B. Bank has extended credit to Borrower for the purposes permitted in the Loan Agreement.
C. Borrower has requested that Bank amend the Loan Agreement to consent to a transaction with an Affiliate of Borrower.
D. Bank has agreed to so amend certain provisions of the Loan Agreement, but only to the extent, in accordance with the terms, subject to the conditions and in reliance upon the representations and warranties set forth below.
Agreement
Now, Therefore, in consideration of the foregoing recitals and other good and valuable consideration, the receipt and adequacy of which is hereby acknowledged, and intending to be legally bound, the parties hereto agree as follows:
1. Definitions. Capitalized terms used but not defined in this Amendment shall have the meanings given to them in the Loan Agreement.

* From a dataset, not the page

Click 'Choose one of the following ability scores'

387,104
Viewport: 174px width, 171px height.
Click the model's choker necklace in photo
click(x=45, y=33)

2. Amendments to Loan Agreement.
2.1 Section 7.7 (Transactions with Affiliates). Section 7.7 is amended in its entirety and replaced with the following:
“7.7 Transactions with Affiliates. Enter into or permit to exist any material transaction with any Affiliate of Borrower, except for transactions that are in the ordinary course of Borrower’s business, upon fair and reasonable terms that are no less favorable to Borrower than would be obtained in an arm’s length transaction with a non-affiliated Person; provided that the foregoing restriction shall not apply to (i) any transaction between Borrower and any of its Subsidiaries or between any Subsidiaries that is not otherwise prohibited by this Agreement, (ii) reasonable and customary fees paid to members of the board of directors of Borrower and its Subsidiaries, (iii) compensation arrangements and benefit plans for officers and other employees of Borrower and its Subsidiaries entered into or maintained in the ordinary course of business and (iv) transactions pursuant to the Securities Purchase Agreement.
2.2 Section 13 (Definitions). The following term and its definition are hereby added to Section 13.1:
“Securities Purchase Agreement” is that certain Securities Purchase Agreement by and among Borrower and the Purchasers party thereto dated as of March 5, 2012.
2.3 Bank hereby agrees that any Letters of Credit or Cash Management Services that are currently required to be cash secured pursuant to the terms of the Agreement may remain not cash secured until March 23, 2012, at which time any such Letters of Credit or Cash Management Services that are required to be cash secured pursuant to the terms of the Agreement at such time shall be immediately cash secured.
3. Limitation of Amendments.
3.1 The amendments set forth in Section 2, above, are effective for the purposes set forth herein and shall be limited precisely as written and shall not be deemed to (a) be a consent to any amendment, waiver or modification of any other term or condition of any Loan Document, or (b) otherwise prejudice any right or remedy which Bank may now have or may have in the future under or in connection with any Loan Document.
3.2 This Amendment shall be construed in connection with and as part of the Loan Documents and all terms, conditions, representations, warranties, covenants and agreements set forth in the Loan Documents, except as herein amended, are hereby ratified and confirmed and shall remain in full force and effect.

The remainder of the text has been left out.